- [Data]:
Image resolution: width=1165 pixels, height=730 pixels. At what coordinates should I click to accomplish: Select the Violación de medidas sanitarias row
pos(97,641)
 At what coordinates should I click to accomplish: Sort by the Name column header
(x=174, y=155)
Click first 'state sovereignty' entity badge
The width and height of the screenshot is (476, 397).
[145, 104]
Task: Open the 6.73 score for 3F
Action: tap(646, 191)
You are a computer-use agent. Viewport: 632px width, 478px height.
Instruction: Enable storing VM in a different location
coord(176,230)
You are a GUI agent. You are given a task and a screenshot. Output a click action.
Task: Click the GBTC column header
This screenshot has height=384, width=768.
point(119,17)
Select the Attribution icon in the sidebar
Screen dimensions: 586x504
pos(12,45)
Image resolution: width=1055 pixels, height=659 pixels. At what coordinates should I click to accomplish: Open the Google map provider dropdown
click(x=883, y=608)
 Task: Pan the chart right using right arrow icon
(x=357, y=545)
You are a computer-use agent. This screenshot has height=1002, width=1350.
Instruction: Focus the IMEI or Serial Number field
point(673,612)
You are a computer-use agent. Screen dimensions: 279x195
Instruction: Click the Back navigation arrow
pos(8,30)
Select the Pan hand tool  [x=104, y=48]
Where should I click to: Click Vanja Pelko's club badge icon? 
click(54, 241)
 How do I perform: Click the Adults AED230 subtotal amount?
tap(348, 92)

- [Your task]: All entries are to be returned word for word.

- [Response to the task]:
Image resolution: width=1165 pixels, height=730 pixels. At what coordinates should I click to accomplish: Select the Violación de medidas sanitarias row
pos(97,641)
 At what coordinates should I click to accomplish: Sort by the Name column header
(x=174, y=155)
Click first 'state sovereignty' entity badge
The width and height of the screenshot is (476, 397).
[145, 104]
Task: Open the 6.73 score for 3F
Action: tap(646, 191)
You are a computer-use agent. Viewport: 632px width, 478px height.
Instruction: Enable storing VM in a different location
coord(176,230)
You are a GUI agent. You are given a task and a screenshot. Output a click action.
Task: Click the GBTC column header
This screenshot has height=384, width=768.
point(119,17)
Select the Attribution icon in the sidebar
Screen dimensions: 586x504
pos(12,45)
Image resolution: width=1055 pixels, height=659 pixels. At what coordinates should I click to accomplish: Open the Google map provider dropdown
click(x=883, y=608)
 Task: Pan the chart right using right arrow icon
(x=357, y=545)
You are a computer-use agent. This screenshot has height=1002, width=1350.
Instruction: Focus the IMEI or Serial Number field
point(673,612)
You are a computer-use agent. Screen dimensions: 279x195
Instruction: Click the Back navigation arrow
pos(8,30)
Select the Pan hand tool  [x=104, y=48]
Where should I click to: Click Vanja Pelko's club badge icon? 
click(54, 241)
 How do I perform: Click the Adults AED230 subtotal amount?
tap(348, 92)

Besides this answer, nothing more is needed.